#### Instruction
Edit the items from the line that has "Given: Filter by the Red tag" through the line that has "click(514, 92)", replacing "Red" with "Blue" and changing nothing else. Give back only those lines.

#### Data excerpts
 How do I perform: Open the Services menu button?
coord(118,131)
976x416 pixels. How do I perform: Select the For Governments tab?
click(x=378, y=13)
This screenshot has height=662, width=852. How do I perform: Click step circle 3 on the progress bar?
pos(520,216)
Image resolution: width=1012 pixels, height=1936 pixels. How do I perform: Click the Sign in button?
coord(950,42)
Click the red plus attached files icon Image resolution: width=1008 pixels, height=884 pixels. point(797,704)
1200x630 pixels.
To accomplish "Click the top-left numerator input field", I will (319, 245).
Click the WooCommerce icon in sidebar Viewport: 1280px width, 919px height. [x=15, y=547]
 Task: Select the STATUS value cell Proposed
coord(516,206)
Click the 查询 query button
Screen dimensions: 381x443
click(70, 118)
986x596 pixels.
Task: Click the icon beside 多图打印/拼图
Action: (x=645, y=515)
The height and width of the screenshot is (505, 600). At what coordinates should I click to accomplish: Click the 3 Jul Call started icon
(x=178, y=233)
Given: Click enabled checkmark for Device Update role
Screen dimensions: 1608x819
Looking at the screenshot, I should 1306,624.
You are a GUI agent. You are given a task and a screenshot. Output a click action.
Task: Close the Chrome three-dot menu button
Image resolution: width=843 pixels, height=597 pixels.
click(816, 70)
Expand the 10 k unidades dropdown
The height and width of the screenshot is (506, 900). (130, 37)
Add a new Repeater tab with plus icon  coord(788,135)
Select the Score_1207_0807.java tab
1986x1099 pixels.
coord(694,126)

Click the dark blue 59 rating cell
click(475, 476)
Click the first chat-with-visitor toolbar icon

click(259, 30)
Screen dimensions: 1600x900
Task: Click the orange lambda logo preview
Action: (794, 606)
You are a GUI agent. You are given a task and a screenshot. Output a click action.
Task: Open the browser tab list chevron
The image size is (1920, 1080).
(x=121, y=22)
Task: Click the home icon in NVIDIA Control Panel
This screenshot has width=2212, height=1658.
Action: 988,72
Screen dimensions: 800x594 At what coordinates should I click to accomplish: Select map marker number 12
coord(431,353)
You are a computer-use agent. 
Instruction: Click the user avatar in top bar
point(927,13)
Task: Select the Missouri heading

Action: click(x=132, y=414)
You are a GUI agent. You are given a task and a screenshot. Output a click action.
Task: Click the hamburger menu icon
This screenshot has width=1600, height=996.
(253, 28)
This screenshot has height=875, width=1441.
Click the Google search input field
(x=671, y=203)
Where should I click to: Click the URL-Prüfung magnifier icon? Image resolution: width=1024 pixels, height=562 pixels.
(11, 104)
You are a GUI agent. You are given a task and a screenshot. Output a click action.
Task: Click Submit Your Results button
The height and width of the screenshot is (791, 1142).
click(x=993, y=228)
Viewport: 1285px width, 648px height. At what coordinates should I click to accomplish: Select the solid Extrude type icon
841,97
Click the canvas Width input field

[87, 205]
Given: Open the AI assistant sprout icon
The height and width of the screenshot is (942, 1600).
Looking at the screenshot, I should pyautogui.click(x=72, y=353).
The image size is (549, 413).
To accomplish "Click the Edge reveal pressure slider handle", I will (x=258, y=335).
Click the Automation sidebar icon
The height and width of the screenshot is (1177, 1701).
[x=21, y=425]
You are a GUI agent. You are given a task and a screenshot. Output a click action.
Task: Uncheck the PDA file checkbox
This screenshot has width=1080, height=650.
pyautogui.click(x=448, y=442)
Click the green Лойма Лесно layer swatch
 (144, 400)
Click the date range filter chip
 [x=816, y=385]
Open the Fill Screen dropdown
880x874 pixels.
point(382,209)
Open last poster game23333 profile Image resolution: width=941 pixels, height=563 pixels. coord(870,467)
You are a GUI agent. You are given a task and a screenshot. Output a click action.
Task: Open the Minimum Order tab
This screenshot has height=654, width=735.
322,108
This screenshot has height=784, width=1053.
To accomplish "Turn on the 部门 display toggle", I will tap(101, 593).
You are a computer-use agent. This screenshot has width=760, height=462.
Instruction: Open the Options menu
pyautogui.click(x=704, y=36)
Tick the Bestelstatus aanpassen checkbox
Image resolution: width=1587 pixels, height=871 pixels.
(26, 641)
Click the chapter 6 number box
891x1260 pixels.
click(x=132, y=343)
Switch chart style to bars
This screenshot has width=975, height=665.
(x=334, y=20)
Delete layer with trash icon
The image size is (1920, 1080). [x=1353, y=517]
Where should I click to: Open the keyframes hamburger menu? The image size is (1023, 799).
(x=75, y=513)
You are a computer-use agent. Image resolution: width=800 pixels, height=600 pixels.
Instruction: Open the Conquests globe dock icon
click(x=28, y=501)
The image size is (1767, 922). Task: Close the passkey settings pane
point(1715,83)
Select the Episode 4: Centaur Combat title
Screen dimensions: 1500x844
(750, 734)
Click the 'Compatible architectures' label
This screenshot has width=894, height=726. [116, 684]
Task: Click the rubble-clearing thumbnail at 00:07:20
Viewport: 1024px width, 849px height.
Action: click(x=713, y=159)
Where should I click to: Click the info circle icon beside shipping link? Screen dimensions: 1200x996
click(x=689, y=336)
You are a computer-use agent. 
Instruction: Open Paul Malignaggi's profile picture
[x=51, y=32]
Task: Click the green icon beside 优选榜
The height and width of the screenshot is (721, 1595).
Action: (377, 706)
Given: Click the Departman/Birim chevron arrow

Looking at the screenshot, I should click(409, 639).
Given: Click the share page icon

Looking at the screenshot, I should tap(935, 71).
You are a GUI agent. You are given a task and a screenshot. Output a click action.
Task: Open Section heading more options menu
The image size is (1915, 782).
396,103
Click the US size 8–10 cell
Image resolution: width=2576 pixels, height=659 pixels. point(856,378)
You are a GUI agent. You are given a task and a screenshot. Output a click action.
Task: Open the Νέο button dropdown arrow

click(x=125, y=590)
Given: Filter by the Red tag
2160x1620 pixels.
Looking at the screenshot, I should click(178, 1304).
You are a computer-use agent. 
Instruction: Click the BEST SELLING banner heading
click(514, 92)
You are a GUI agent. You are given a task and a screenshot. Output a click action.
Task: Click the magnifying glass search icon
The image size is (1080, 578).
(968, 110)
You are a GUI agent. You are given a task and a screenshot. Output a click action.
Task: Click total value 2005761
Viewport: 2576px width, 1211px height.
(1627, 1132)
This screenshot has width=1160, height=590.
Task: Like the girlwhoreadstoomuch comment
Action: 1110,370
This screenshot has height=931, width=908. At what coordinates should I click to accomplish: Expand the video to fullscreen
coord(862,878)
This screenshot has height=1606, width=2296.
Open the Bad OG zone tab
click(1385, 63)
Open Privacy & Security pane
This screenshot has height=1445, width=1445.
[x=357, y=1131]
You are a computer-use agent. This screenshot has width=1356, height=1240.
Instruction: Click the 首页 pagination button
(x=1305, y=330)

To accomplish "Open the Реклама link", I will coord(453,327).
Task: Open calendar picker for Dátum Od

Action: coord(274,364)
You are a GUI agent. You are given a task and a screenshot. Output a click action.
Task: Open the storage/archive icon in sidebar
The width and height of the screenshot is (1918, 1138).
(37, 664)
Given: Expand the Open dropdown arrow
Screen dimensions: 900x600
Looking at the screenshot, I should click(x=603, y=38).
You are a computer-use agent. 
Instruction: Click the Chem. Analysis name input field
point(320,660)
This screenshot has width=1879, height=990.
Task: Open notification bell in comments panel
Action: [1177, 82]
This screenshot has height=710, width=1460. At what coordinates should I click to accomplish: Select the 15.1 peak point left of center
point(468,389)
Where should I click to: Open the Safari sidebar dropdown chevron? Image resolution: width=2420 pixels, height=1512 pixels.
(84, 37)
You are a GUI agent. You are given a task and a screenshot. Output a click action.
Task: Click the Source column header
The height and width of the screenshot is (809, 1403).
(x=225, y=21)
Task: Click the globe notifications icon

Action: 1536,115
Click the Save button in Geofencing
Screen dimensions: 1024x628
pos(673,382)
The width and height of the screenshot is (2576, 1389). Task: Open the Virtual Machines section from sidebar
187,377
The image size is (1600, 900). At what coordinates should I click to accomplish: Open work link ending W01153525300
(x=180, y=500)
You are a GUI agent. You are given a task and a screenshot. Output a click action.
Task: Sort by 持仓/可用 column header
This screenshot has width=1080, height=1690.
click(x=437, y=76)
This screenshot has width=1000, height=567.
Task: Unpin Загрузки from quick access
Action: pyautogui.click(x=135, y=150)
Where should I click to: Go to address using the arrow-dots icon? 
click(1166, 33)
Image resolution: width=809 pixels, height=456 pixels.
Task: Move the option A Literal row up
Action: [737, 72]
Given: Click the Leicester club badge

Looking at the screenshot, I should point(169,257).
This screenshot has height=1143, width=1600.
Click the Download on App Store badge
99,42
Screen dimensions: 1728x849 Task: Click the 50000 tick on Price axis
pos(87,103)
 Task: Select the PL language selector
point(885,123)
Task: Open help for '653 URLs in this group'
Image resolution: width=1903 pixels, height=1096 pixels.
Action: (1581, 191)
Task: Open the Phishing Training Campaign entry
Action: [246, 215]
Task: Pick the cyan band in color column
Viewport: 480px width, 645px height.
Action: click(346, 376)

#### Answer to the problem
Given: Filter by the Blue tag
2160x1620 pixels.
Looking at the screenshot, I should click(178, 1304).
You are a computer-use agent. 
Instruction: Click the BEST SELLING banner heading
click(514, 92)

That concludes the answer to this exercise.